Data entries
◆ ◆ ◆

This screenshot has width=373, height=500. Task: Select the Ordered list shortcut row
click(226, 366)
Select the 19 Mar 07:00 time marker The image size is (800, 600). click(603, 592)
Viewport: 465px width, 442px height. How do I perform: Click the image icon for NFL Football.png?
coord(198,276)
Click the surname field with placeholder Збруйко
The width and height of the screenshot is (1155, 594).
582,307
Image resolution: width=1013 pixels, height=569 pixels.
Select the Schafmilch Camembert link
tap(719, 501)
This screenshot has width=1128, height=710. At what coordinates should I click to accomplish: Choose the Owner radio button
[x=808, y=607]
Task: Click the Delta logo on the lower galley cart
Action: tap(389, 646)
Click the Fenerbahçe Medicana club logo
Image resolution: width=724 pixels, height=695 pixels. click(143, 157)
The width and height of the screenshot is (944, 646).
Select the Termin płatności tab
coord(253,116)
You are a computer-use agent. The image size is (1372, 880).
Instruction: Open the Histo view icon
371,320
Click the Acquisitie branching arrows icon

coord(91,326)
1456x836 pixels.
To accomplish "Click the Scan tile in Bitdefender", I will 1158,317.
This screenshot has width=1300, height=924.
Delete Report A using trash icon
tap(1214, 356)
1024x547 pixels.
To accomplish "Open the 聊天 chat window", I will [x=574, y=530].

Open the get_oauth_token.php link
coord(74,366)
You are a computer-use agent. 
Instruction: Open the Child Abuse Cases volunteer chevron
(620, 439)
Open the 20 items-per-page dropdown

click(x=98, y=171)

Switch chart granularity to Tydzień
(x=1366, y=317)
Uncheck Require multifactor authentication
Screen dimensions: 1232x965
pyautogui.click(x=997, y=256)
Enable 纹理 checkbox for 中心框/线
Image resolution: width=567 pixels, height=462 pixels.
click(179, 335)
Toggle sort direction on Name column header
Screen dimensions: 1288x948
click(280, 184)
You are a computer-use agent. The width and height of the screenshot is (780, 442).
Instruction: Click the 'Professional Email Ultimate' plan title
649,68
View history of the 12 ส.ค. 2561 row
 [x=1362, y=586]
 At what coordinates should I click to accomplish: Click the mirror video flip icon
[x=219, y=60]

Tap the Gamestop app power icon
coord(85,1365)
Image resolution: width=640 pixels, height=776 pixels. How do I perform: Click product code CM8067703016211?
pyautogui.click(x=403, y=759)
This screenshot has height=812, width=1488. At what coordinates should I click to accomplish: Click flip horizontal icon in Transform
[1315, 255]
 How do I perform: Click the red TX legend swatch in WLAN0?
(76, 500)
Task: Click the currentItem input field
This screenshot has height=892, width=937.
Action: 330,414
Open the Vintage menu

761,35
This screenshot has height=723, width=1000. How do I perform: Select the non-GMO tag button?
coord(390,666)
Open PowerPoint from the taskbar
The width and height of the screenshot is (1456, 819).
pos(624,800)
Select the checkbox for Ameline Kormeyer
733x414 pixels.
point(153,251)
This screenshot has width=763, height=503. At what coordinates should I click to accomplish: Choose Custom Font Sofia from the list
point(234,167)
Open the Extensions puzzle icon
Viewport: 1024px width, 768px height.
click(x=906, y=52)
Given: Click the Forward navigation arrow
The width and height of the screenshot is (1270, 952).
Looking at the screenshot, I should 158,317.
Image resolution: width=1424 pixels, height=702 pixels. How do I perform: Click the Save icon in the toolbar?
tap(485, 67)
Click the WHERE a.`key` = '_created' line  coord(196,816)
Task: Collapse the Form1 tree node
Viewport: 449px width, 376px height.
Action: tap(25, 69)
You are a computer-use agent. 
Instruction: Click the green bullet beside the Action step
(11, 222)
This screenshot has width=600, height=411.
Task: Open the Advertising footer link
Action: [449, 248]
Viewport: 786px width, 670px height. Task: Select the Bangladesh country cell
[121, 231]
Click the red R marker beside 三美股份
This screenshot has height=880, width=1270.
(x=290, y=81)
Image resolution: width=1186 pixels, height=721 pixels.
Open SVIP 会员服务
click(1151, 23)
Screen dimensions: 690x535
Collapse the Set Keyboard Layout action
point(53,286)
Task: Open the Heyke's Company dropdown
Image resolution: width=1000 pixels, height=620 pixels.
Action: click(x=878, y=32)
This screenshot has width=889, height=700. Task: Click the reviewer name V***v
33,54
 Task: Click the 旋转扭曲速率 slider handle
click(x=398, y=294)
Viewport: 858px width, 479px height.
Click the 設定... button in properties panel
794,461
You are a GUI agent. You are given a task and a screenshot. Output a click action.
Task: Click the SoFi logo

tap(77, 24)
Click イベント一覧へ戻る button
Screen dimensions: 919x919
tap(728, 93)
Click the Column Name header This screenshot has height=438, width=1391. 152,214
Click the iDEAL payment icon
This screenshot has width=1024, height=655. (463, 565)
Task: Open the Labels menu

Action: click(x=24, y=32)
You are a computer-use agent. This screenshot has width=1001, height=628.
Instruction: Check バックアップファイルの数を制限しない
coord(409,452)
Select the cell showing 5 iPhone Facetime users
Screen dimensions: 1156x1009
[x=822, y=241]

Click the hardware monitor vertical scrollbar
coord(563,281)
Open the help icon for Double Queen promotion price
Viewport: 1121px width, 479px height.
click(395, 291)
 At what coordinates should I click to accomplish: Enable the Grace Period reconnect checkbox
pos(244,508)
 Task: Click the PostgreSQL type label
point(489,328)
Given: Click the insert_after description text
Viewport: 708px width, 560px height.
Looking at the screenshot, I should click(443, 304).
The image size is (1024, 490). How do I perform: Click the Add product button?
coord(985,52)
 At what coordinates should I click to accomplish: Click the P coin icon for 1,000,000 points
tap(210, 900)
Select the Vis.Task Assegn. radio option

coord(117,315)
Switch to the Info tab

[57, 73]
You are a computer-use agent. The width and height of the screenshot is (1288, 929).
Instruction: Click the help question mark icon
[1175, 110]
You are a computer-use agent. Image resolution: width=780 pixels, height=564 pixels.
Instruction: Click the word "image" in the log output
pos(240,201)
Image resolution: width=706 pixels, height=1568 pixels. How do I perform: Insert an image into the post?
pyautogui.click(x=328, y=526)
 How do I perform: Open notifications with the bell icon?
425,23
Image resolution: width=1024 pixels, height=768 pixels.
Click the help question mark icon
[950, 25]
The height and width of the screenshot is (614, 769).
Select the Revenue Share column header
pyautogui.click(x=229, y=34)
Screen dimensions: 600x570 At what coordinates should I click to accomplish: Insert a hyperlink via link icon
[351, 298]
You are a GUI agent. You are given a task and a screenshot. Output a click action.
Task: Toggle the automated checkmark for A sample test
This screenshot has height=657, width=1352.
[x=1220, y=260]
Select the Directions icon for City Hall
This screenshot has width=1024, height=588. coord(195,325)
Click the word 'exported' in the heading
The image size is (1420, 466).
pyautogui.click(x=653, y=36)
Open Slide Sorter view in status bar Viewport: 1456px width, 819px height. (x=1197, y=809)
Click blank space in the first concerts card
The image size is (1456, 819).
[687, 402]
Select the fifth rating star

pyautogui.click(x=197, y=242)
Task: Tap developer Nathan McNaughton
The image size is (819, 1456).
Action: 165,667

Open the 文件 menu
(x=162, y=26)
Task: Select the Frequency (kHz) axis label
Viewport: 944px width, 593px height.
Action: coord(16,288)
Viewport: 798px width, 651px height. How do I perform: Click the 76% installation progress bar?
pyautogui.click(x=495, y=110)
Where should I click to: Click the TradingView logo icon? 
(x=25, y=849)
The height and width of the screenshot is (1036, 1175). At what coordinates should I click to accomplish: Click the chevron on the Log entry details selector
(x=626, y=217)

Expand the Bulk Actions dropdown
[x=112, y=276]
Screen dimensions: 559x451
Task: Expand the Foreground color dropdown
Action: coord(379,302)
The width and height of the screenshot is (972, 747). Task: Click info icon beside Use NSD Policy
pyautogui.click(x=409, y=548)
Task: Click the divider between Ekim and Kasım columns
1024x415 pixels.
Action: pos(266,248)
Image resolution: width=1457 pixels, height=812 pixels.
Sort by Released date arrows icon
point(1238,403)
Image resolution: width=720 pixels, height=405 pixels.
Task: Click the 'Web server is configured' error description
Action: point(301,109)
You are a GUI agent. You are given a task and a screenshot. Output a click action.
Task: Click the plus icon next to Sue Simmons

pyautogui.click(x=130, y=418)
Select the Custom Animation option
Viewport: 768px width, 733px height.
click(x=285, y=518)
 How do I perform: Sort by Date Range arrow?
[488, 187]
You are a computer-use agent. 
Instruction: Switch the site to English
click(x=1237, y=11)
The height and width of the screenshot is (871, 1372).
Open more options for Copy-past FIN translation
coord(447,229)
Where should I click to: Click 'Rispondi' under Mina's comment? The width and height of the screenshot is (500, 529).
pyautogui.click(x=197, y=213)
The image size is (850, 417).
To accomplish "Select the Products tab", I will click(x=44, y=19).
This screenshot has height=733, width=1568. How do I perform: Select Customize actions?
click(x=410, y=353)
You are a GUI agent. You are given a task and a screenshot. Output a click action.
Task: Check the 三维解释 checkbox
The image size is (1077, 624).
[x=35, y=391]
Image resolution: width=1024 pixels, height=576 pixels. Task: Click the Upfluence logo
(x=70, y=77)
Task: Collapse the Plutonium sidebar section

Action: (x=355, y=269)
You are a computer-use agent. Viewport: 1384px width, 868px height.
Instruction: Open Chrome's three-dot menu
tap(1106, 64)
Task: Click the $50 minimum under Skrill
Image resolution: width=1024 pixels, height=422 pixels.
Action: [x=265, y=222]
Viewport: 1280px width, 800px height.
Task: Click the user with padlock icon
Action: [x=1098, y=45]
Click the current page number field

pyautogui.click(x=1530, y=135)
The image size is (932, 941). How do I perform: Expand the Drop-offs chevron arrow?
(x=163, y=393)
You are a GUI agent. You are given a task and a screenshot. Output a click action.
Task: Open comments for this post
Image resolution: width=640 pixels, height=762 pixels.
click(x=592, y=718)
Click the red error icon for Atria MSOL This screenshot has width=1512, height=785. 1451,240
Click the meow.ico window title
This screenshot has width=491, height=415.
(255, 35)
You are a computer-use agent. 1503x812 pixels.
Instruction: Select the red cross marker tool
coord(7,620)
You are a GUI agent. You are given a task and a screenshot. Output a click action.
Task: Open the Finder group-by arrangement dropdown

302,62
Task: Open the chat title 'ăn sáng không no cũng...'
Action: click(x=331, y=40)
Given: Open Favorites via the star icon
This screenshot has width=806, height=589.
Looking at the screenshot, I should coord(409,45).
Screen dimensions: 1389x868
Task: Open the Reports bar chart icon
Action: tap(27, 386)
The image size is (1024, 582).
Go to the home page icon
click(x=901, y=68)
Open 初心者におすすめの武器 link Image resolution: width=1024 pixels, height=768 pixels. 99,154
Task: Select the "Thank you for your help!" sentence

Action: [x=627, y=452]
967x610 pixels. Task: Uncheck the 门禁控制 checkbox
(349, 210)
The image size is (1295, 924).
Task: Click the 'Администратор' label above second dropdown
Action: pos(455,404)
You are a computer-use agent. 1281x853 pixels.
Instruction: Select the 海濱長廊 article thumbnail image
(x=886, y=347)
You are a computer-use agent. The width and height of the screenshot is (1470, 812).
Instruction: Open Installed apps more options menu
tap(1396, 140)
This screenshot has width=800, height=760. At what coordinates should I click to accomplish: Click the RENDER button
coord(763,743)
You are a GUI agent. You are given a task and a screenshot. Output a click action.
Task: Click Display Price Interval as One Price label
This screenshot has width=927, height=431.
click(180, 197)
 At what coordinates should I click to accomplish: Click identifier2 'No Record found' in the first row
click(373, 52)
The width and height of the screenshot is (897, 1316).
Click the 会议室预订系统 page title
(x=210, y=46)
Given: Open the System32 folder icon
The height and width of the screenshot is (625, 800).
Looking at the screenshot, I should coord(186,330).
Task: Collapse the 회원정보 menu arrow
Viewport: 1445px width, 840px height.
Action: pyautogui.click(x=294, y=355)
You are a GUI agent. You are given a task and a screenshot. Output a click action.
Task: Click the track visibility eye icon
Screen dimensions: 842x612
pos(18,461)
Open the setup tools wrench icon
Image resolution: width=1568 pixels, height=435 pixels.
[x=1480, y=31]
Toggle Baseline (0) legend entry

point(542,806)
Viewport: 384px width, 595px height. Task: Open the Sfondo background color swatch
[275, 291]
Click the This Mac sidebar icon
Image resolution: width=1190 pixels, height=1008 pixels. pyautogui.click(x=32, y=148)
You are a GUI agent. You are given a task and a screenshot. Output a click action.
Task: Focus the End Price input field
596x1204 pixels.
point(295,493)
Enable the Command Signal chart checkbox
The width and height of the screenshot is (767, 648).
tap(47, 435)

◆ ◆ ◆

Copy out the lines in the records above word for word, starting with the line containing "You are a computer-use agent. This" and ending with the line containing "[x=822, y=241]", both included.

You are a computer-use agent. This screenshot has width=1001, height=628.
Instruction: Check バックアップファイルの数を制限しない
coord(409,452)
Select the cell showing 5 iPhone Facetime users
Screen dimensions: 1156x1009
[x=822, y=241]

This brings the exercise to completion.